Ce fut le cas ce jeudi 22 septembre. A l'aube, face à son ordinateur, Alain Juppé écrit comme on claque une porte : "Nullité du débat politique que soulèvent certains à droite et à gauche : on débat des Gaulois !! Et si l'on parlait d'avenir ?". Il connaît pourtant par cœur son Nicolas Sarkozy, mais cette fois, il n'en peut plus. Il se sent étouffé, réduit, depuis quelques jours, au silence médiatique ou à la caricature. "Il a vraiment tapé du poing sur la table", se souvient Fabienne Keller, l'un de ses soutiens, "Il en avait assez des Gaulois et des phrases qui divisent". Assez aussi d'assister, désarmé, à la montée en puissance de son rival qui commençait alors à réduire son retard dans les sondages.

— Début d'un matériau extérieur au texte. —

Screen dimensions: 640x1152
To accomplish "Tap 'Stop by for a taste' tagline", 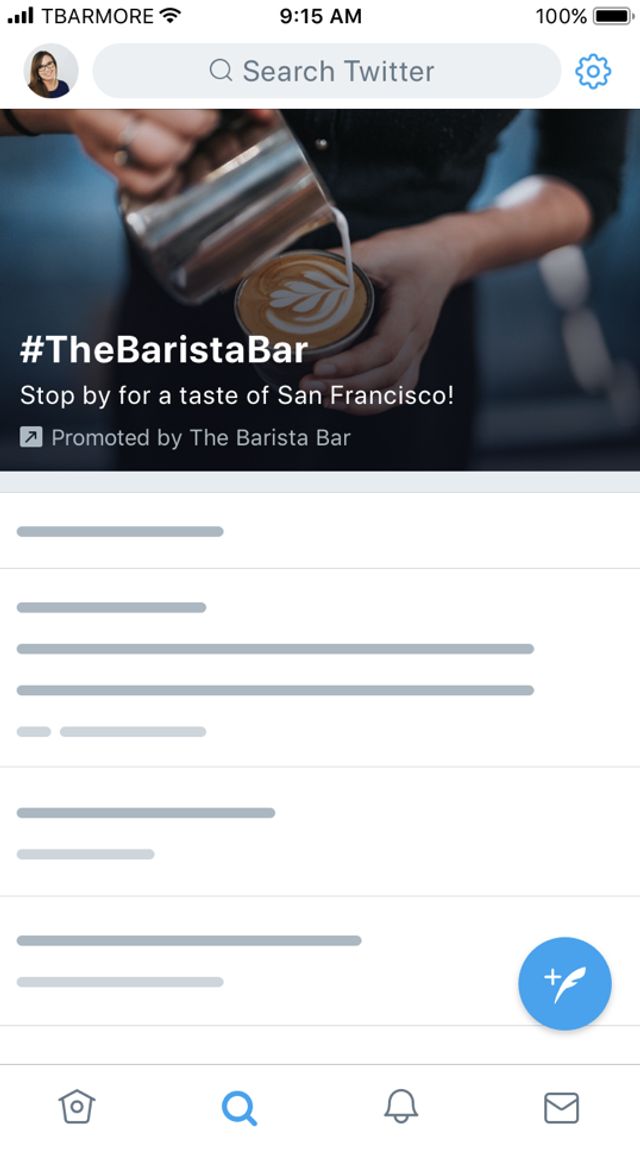I will pyautogui.click(x=237, y=395).
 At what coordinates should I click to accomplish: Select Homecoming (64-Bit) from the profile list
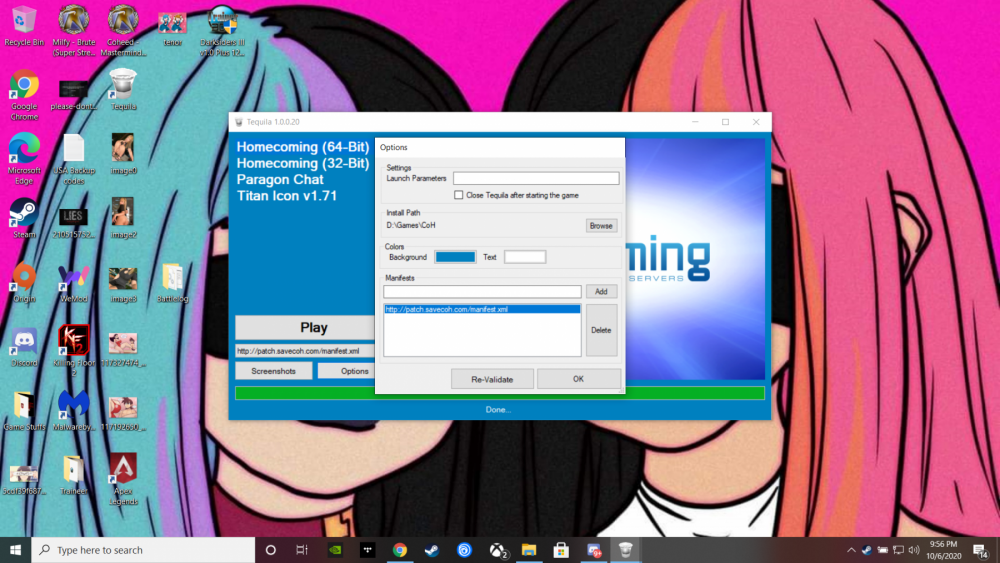302,148
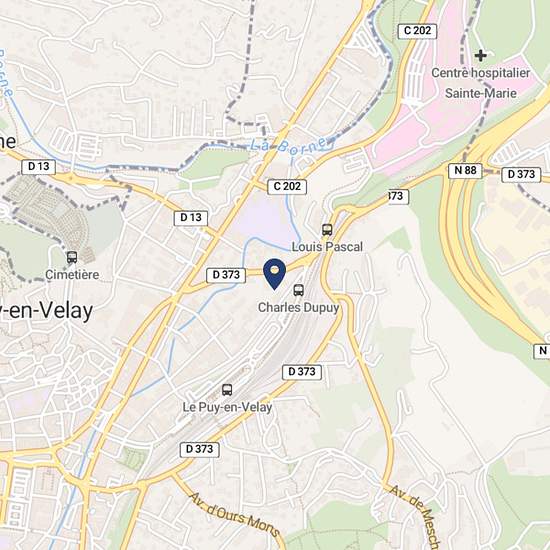Click the D 373 shield beside the pin
Screen dimensions: 550x550
click(x=226, y=275)
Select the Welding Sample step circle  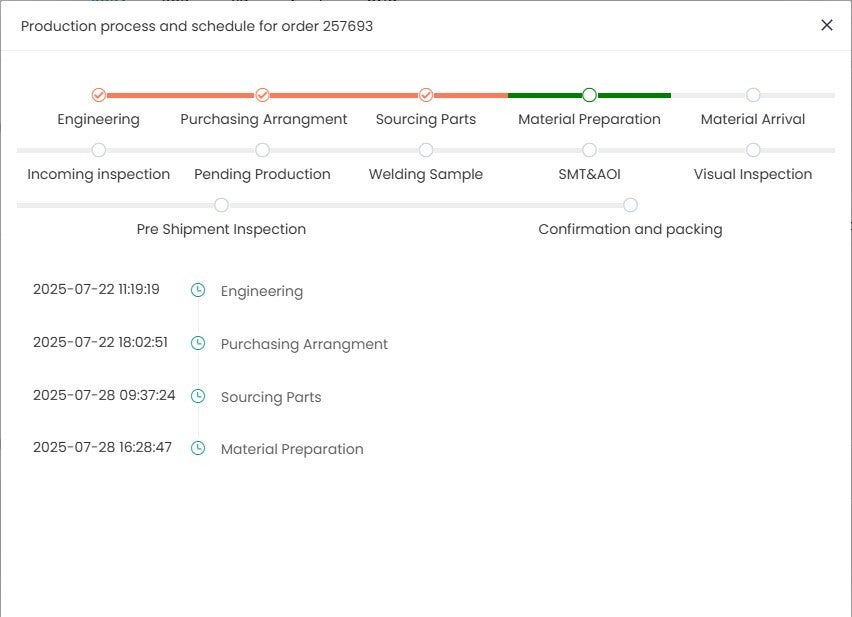(426, 150)
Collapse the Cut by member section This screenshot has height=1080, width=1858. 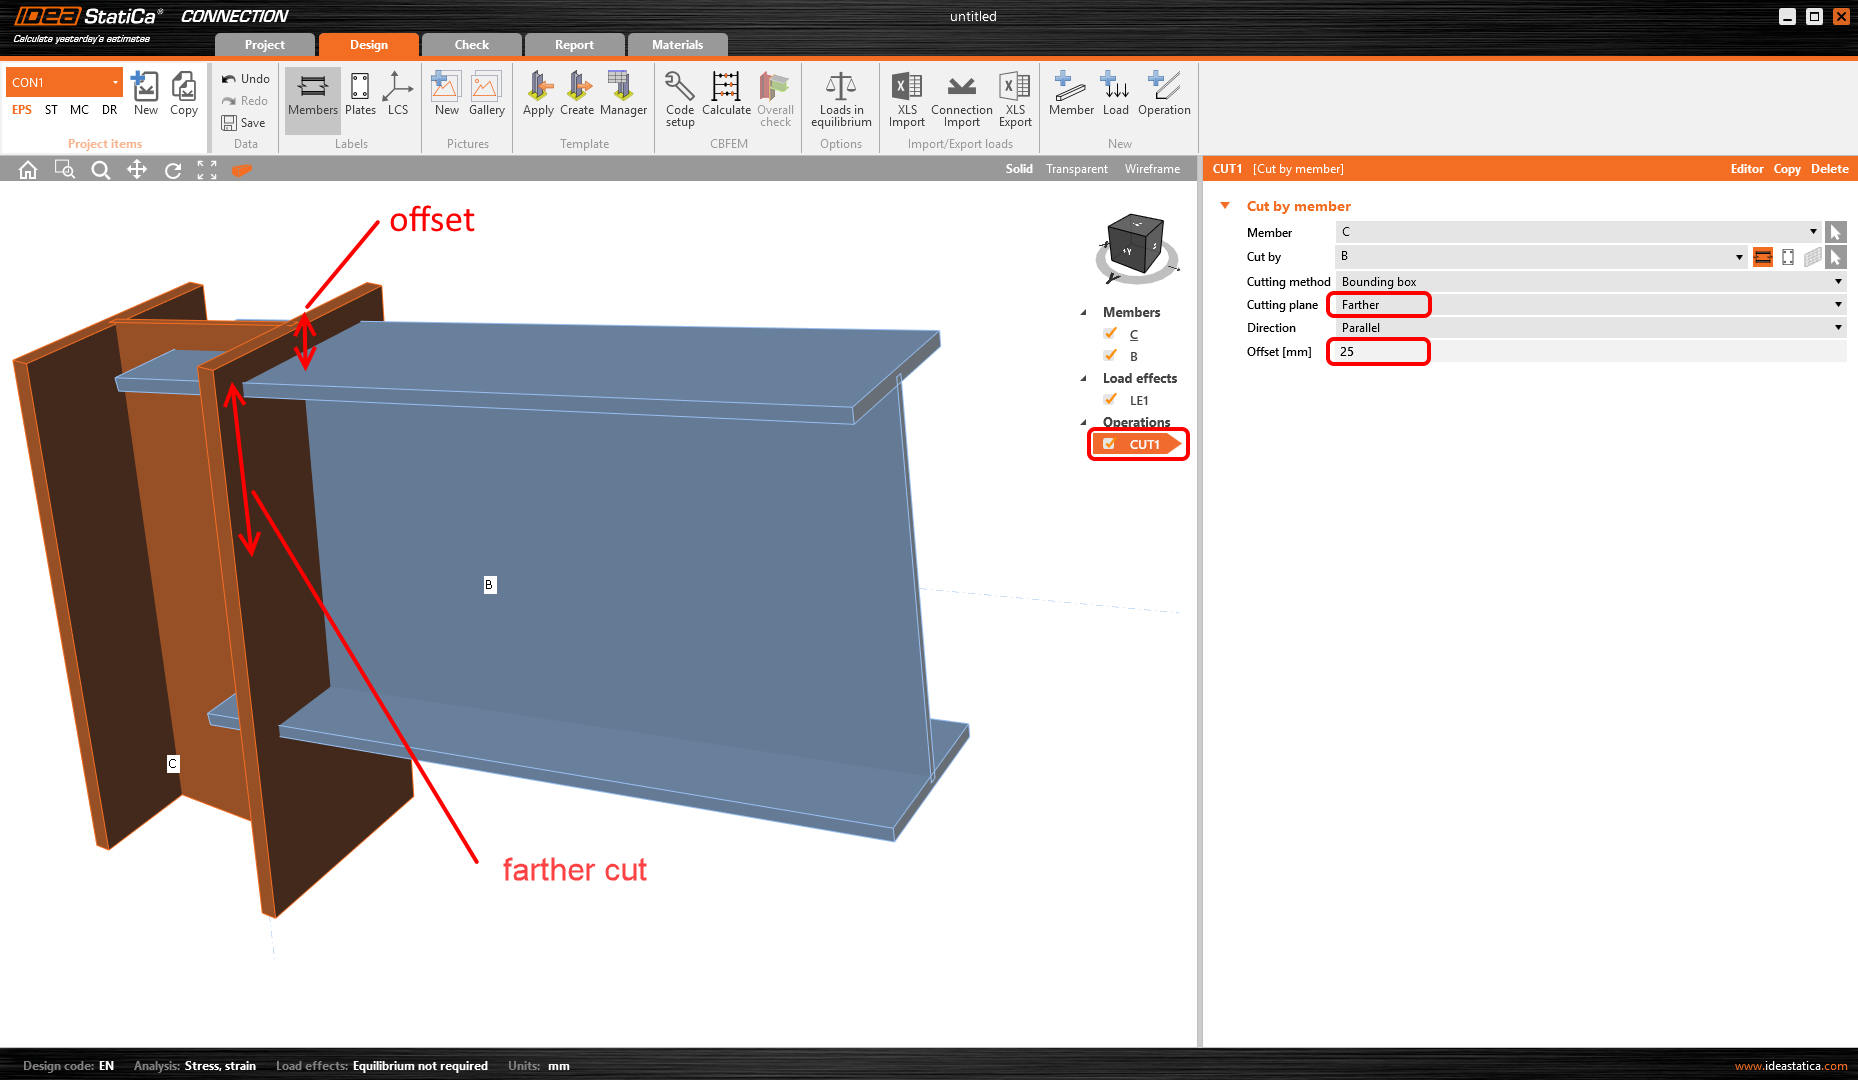(1225, 206)
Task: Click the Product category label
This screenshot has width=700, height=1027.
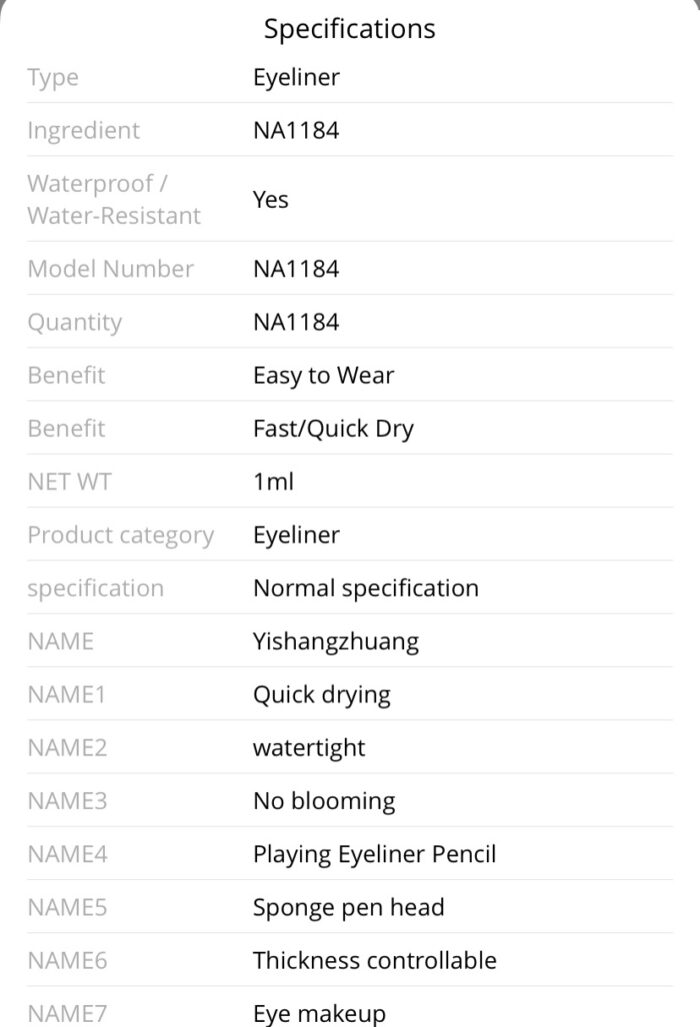Action: [120, 535]
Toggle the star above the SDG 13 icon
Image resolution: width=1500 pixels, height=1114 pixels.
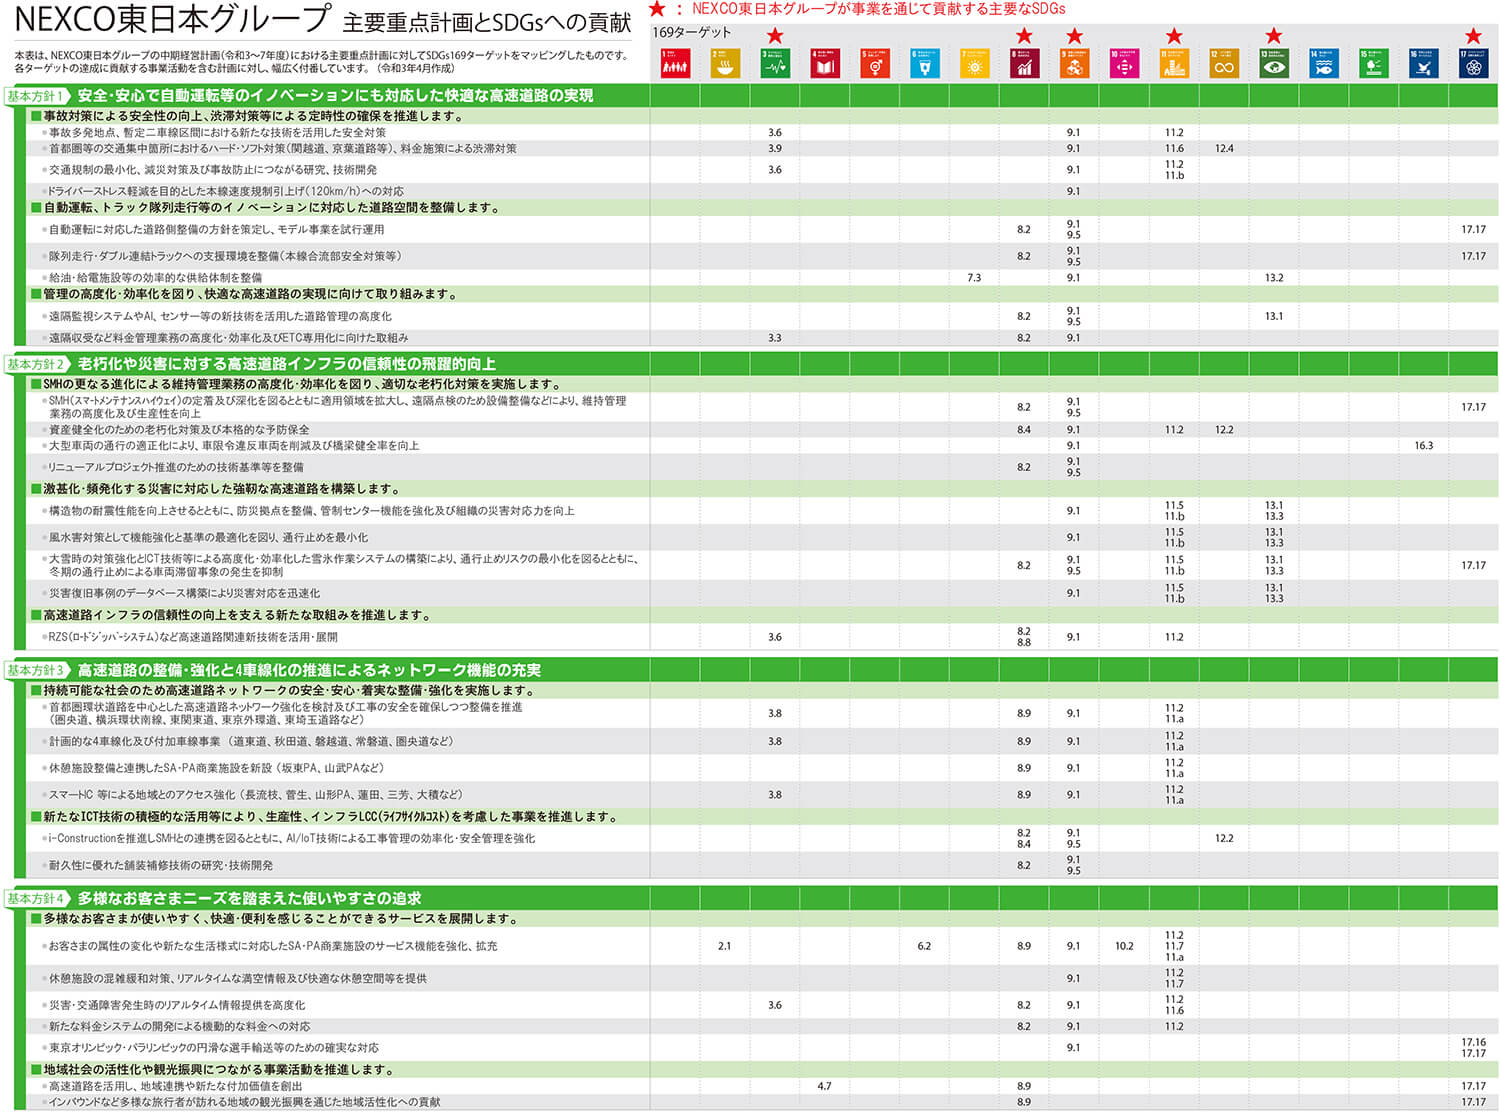point(1274,33)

Submergés, les proches d'Alain Juppé s'arrêtent alors quelques heures. Tempête sous les crânes. "On s'est demandé quoi faire", avoue Benoist Apparu, ancien ministre délégué au Logement, l'un des fidèles soutien du maire de Bordeaux. Comment redevenir le centre du débat, empêcher Nicolas Sarkozy de saturer les ondes et de monopoliser les Unes des journaux. "On connaît sa méthode, il occupe l'espace par une préparation d'artillerie médiatique énorme, et il va encore accélérer", ajoute un autre proche. Alors comme revenir au fond, parler à nouveau et, si possible donner le la. Quelques litres de café plus tard : "Nous étions tous d'accord pour dire que notre stratégie était la bonne, que nous ne devions pas en changer car c'était la mort assurée, explique l'une des têtes pensante de la juppéie. La marque de fabrique de Juppé, c'est la cohérence. S'il fait plus de démagogie pour être audible, il est mort".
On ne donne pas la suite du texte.